WORK TO COMPLETE: Go through the entries one line at a time, and gather every line that has the word "plus".
::::::::
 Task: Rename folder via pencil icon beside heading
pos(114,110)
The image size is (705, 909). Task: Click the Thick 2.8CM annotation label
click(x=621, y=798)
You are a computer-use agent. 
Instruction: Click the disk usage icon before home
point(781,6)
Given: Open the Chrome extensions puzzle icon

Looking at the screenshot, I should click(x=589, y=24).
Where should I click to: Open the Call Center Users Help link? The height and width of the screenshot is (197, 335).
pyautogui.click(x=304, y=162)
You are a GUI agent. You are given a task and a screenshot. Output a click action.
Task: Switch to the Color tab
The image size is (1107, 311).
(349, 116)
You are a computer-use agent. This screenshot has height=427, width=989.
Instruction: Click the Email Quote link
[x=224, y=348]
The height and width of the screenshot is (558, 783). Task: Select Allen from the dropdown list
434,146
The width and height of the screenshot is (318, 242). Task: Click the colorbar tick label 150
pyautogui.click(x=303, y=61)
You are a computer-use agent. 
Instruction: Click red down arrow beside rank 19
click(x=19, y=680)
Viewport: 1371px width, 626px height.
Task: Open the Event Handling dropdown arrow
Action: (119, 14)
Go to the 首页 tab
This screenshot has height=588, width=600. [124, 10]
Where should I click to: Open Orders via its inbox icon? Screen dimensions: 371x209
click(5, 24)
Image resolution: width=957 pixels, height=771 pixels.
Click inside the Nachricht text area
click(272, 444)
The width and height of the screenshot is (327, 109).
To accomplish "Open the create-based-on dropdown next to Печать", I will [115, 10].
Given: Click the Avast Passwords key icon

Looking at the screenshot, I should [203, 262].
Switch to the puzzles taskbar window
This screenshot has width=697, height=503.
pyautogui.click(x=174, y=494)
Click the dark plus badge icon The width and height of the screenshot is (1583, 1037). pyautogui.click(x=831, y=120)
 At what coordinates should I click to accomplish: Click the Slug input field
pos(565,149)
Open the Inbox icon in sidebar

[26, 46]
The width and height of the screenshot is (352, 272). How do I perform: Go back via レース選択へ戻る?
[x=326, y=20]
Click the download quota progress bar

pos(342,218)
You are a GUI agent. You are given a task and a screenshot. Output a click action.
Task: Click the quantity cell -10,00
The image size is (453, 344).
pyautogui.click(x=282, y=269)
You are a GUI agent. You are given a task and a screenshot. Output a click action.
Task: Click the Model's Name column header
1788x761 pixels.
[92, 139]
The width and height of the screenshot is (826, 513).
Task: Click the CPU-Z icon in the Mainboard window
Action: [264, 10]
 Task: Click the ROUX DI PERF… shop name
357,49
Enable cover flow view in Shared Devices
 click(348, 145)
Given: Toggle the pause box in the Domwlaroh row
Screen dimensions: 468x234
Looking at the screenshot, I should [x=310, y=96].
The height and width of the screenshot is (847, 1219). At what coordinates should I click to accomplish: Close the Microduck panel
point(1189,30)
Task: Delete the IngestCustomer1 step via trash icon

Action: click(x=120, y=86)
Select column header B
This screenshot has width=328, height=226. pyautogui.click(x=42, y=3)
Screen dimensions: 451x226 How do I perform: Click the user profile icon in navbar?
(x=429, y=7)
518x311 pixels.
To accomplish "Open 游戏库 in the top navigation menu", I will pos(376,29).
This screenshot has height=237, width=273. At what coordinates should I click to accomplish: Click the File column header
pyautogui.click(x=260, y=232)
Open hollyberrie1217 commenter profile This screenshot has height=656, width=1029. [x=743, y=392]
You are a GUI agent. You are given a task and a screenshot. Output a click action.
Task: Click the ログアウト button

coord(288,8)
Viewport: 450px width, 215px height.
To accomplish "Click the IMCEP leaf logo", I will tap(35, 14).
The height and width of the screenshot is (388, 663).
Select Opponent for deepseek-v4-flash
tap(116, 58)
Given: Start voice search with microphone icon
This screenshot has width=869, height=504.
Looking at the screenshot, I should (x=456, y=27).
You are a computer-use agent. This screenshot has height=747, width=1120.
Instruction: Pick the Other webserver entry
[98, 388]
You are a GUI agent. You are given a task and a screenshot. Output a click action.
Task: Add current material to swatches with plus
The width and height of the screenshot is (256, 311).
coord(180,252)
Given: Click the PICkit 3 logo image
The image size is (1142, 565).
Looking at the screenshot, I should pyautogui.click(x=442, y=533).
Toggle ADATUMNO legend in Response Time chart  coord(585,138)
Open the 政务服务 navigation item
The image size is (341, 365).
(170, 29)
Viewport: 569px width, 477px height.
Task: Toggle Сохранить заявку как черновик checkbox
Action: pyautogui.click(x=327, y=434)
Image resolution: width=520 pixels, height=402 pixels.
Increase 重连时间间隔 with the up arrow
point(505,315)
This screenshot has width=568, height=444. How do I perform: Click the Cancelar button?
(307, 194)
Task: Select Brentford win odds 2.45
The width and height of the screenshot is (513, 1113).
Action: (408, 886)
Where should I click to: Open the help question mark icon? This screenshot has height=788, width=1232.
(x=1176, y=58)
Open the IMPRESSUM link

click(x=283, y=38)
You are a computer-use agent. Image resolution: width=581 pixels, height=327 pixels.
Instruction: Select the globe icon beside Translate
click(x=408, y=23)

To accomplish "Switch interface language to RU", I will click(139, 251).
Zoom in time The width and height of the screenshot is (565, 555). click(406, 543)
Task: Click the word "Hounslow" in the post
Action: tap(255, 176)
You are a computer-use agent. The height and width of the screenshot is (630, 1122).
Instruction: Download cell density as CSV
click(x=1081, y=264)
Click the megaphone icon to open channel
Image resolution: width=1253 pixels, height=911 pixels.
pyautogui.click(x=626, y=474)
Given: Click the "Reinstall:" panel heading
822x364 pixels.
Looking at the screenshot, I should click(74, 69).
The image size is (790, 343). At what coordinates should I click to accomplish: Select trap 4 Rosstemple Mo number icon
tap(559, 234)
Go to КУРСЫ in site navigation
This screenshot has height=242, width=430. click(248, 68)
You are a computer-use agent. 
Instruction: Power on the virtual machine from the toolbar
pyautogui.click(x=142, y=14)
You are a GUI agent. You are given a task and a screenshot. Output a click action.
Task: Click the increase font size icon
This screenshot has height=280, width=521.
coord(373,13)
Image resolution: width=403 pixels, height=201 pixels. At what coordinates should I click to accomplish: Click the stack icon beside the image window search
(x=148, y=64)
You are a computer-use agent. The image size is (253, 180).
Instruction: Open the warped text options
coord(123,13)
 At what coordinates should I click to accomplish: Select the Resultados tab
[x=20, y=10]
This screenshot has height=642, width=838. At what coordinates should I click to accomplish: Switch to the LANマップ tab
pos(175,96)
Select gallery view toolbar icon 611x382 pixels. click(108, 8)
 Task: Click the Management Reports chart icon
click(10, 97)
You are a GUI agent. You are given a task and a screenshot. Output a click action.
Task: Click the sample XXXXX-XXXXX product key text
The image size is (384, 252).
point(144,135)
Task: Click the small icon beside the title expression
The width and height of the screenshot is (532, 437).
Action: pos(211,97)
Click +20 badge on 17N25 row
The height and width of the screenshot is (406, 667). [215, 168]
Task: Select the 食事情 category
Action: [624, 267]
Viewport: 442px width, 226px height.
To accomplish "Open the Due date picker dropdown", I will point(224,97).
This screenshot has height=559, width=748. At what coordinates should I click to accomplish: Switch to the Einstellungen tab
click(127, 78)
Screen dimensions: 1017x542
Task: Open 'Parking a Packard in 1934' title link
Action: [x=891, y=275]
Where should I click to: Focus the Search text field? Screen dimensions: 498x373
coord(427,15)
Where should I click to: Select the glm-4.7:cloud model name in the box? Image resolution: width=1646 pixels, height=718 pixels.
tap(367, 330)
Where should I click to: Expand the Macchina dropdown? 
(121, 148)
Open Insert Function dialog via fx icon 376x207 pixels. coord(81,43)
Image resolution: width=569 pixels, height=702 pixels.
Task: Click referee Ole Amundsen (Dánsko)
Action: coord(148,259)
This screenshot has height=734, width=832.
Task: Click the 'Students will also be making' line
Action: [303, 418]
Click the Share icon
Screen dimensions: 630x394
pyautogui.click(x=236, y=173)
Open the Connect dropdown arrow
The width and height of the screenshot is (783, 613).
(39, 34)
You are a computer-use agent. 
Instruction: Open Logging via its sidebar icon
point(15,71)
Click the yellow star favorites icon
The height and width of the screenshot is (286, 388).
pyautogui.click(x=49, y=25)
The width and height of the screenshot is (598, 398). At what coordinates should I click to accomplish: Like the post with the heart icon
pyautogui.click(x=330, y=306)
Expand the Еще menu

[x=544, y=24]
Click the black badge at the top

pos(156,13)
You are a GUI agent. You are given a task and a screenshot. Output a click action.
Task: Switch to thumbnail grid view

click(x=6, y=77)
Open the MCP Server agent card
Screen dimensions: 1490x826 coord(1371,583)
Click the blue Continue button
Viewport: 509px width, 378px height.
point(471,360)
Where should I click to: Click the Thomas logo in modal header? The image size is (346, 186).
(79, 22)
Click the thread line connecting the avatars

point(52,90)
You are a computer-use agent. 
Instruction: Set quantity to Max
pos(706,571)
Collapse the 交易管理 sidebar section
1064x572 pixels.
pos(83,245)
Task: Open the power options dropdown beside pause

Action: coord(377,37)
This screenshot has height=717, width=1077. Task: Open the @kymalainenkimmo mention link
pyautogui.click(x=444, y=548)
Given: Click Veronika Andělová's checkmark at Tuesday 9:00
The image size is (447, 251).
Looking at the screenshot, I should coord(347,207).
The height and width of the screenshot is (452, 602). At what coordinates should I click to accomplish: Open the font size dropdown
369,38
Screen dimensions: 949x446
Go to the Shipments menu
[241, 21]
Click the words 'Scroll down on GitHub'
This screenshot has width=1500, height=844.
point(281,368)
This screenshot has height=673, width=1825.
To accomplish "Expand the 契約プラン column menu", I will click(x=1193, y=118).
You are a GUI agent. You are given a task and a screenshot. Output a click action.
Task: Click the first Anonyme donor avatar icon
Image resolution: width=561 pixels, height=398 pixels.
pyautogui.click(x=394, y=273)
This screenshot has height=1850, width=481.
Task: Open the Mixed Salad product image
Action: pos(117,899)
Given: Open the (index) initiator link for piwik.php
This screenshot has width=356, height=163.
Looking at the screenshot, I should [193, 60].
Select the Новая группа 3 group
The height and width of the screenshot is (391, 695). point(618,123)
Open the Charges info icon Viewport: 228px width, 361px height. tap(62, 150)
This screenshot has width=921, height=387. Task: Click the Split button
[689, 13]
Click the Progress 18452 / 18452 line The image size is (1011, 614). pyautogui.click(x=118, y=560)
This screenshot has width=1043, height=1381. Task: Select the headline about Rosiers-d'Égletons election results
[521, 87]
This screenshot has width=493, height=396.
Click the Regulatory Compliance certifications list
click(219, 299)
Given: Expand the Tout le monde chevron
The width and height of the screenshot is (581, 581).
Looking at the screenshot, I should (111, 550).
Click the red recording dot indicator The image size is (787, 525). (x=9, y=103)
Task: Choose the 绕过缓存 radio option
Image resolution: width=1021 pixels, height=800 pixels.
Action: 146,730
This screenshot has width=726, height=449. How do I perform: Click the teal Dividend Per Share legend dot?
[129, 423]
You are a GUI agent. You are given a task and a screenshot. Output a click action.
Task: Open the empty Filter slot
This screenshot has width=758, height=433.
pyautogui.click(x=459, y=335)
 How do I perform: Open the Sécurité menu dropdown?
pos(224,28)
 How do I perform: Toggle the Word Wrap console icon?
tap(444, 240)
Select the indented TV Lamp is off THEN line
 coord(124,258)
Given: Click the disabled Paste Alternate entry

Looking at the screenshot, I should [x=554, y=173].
::::::::
WRITTEN SOLUTION:
Click the dark plus badge icon The width and height of the screenshot is (1583, 1037). pyautogui.click(x=831, y=120)
Task: Add current material to swatches with plus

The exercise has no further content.